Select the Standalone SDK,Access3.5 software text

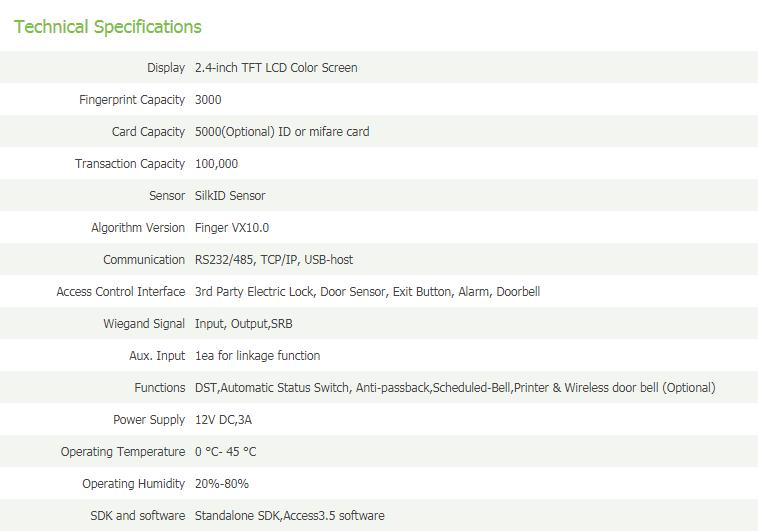pos(290,516)
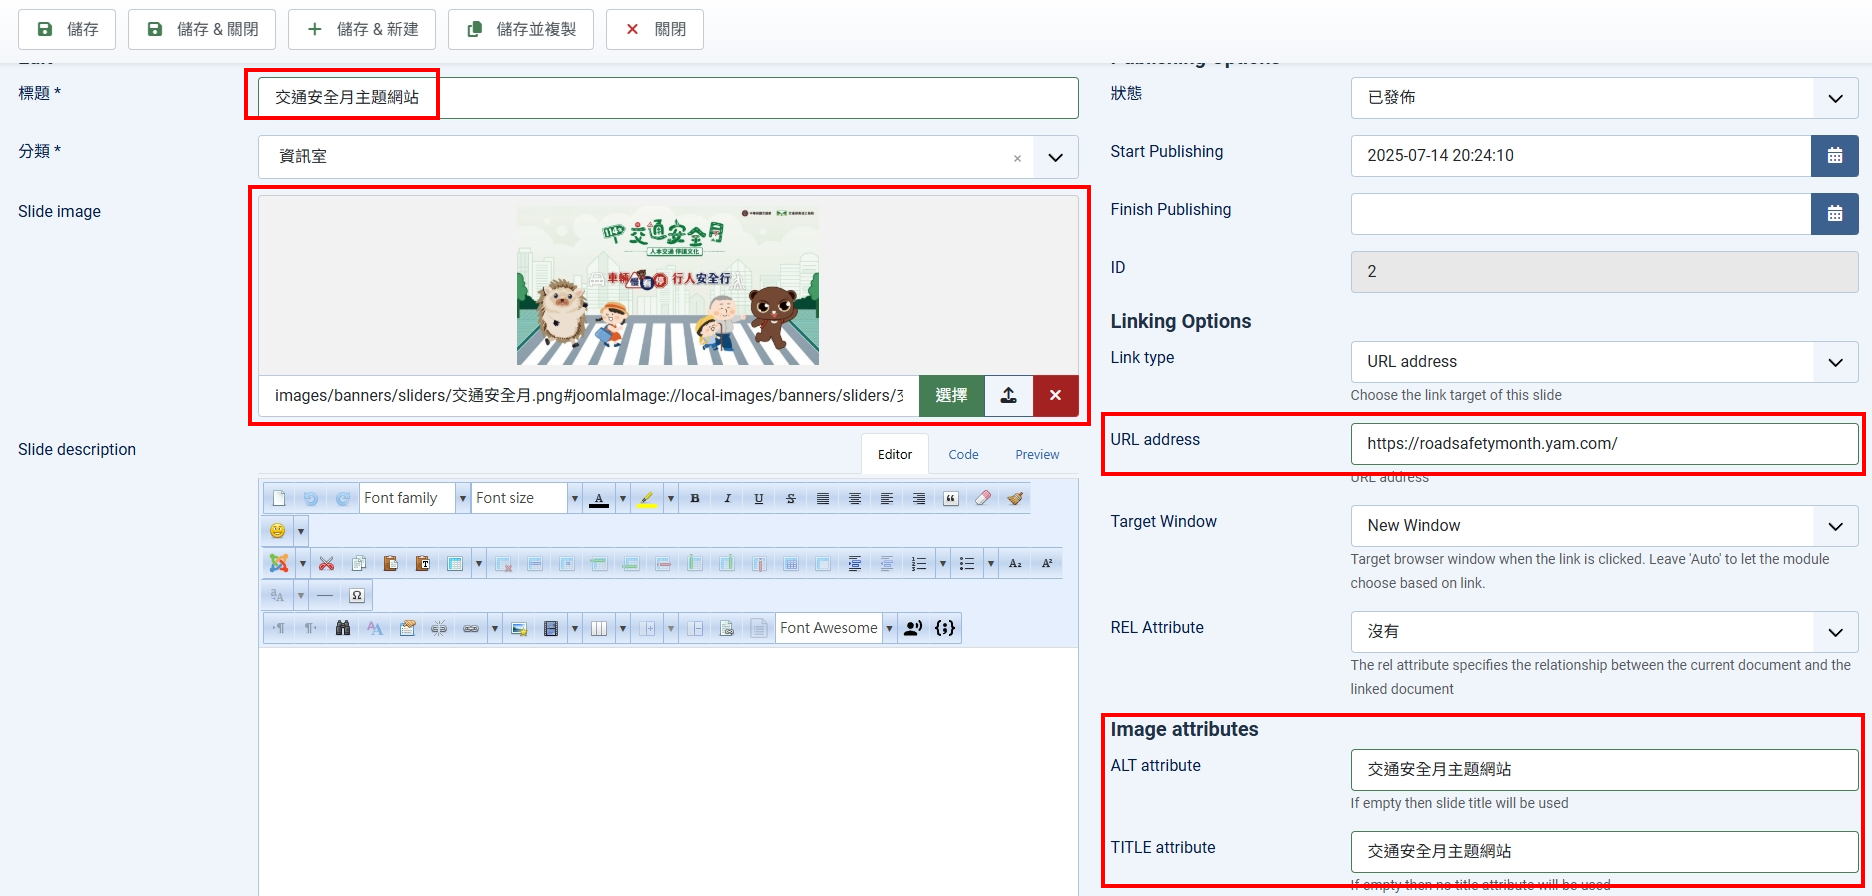Switch to the Code tab

pyautogui.click(x=963, y=454)
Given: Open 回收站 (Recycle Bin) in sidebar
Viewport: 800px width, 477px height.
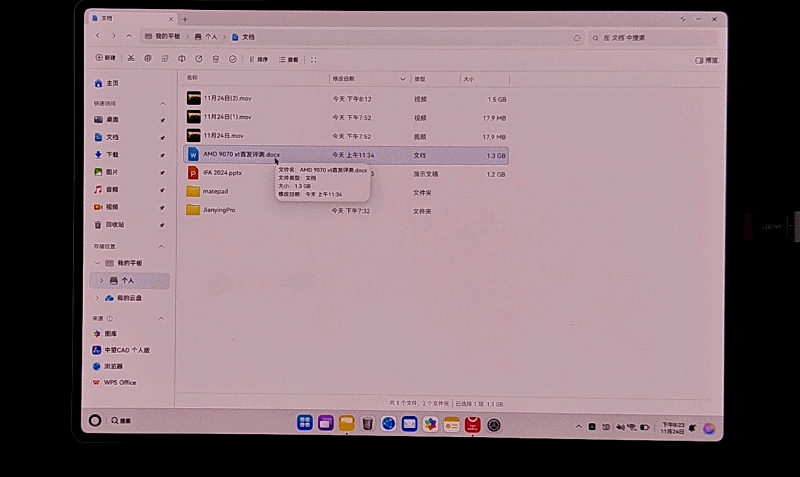Looking at the screenshot, I should click(114, 224).
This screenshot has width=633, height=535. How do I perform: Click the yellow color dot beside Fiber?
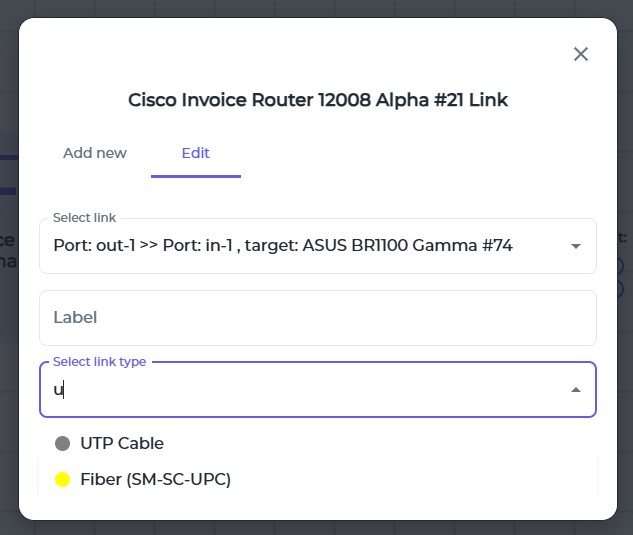[63, 480]
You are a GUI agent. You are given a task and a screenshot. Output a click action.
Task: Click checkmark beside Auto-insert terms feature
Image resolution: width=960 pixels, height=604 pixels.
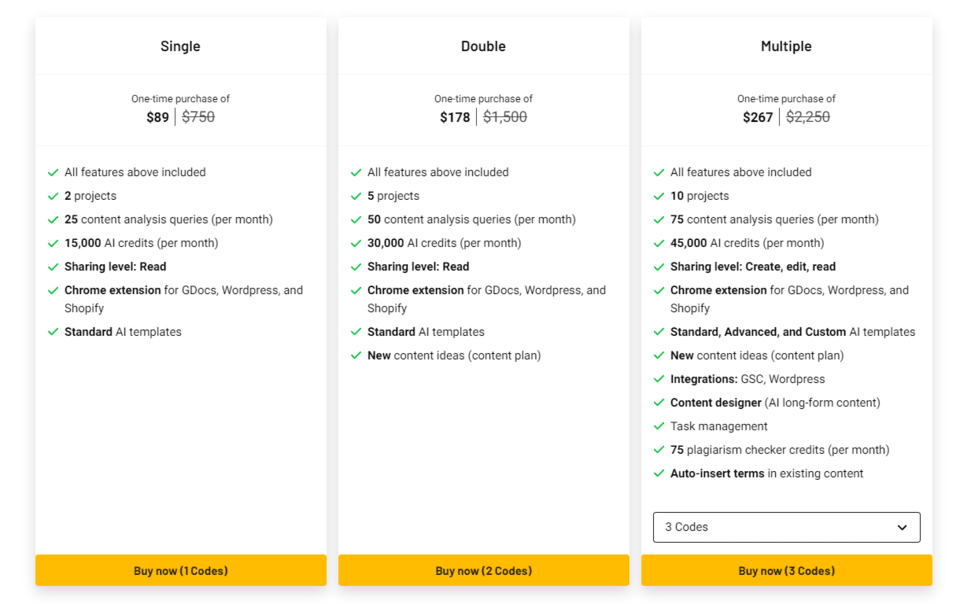click(659, 474)
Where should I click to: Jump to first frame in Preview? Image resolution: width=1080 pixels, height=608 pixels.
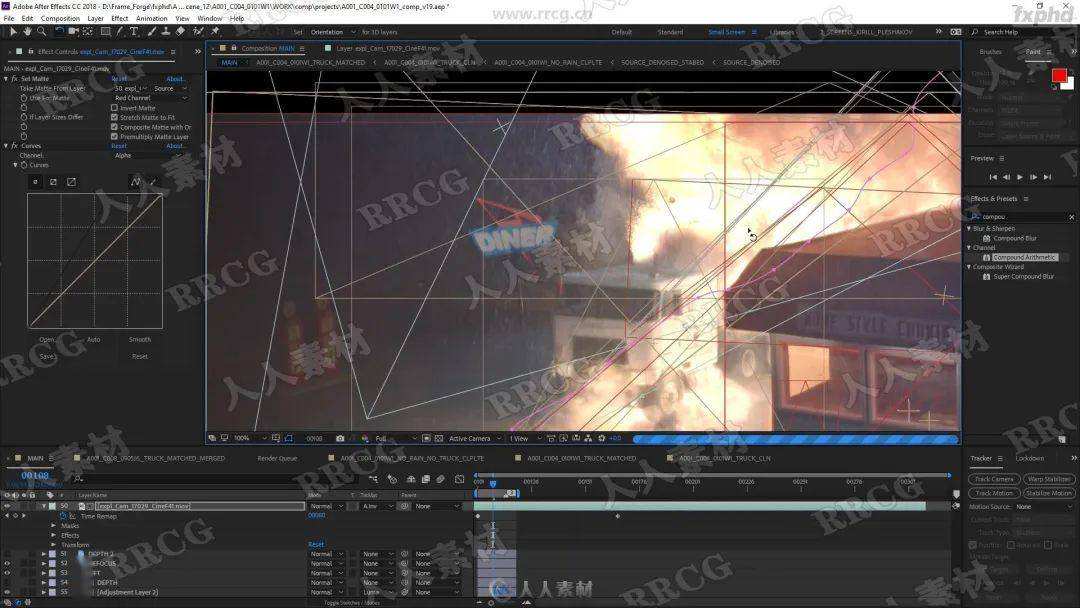pyautogui.click(x=993, y=177)
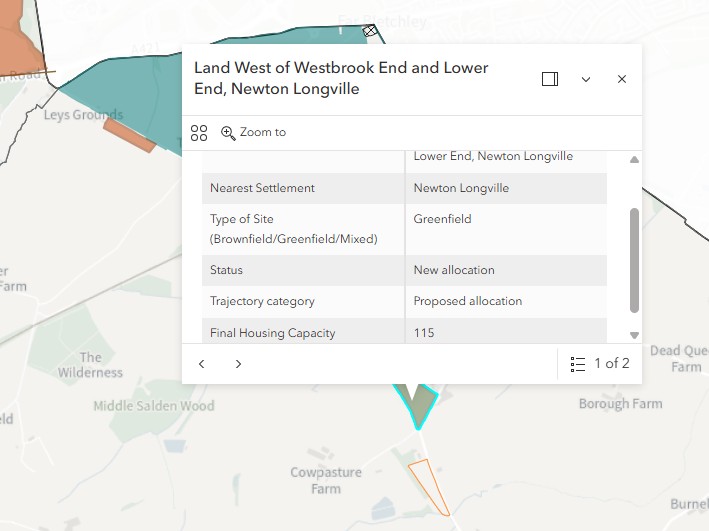This screenshot has height=531, width=709.
Task: Click the Final Housing Capacity row
Action: pyautogui.click(x=404, y=331)
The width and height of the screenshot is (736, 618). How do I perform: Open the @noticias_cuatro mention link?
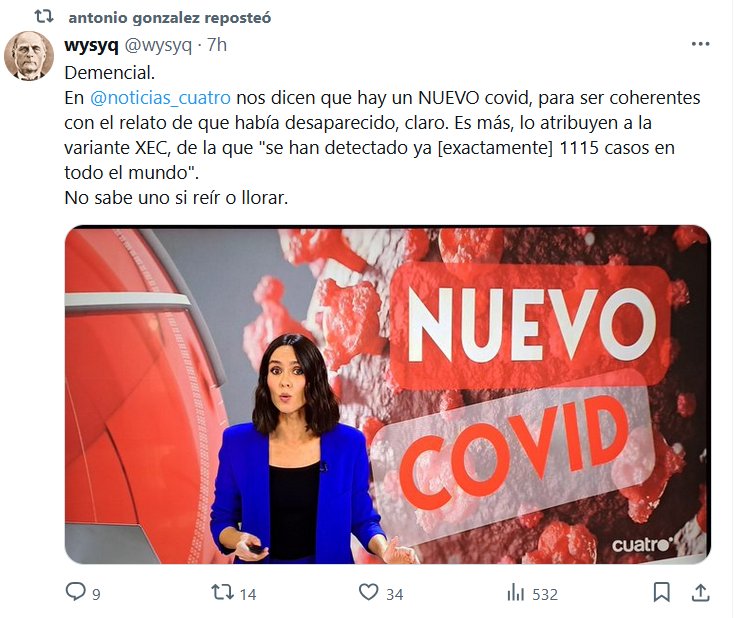click(x=160, y=98)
○ ○ ○ ○ ○
WRITTEN EXERCISE:
Reproduce the data above line for line, with no changes, and omit the pictures from your copy.

WRITTEN SOLUTION:
Select the Standalone SDK,Access3.5 software text

pos(290,516)
Switch to the Code tab

pyautogui.click(x=963, y=454)
Given: Open 回收站 (Recycle Bin) in sidebar
Viewport: 800px width, 477px height.
Looking at the screenshot, I should click(114, 224).
This screenshot has width=633, height=535. How do I perform: Click the yellow color dot beside Fiber?
[63, 480]
You are a GUI agent. You are given a task and a screenshot. Output a click action.
Task: Click checkmark beside Auto-insert terms feature
Image resolution: width=960 pixels, height=604 pixels.
click(659, 474)
Where should I click to: Jump to first frame in Preview? Image resolution: width=1080 pixels, height=608 pixels.
pyautogui.click(x=993, y=177)
This screenshot has height=531, width=709.
Task: Click the Final Housing Capacity row
Action: pyautogui.click(x=404, y=331)
The width and height of the screenshot is (736, 618). How do I perform: Open the @noticias_cuatro mention link?
click(x=160, y=98)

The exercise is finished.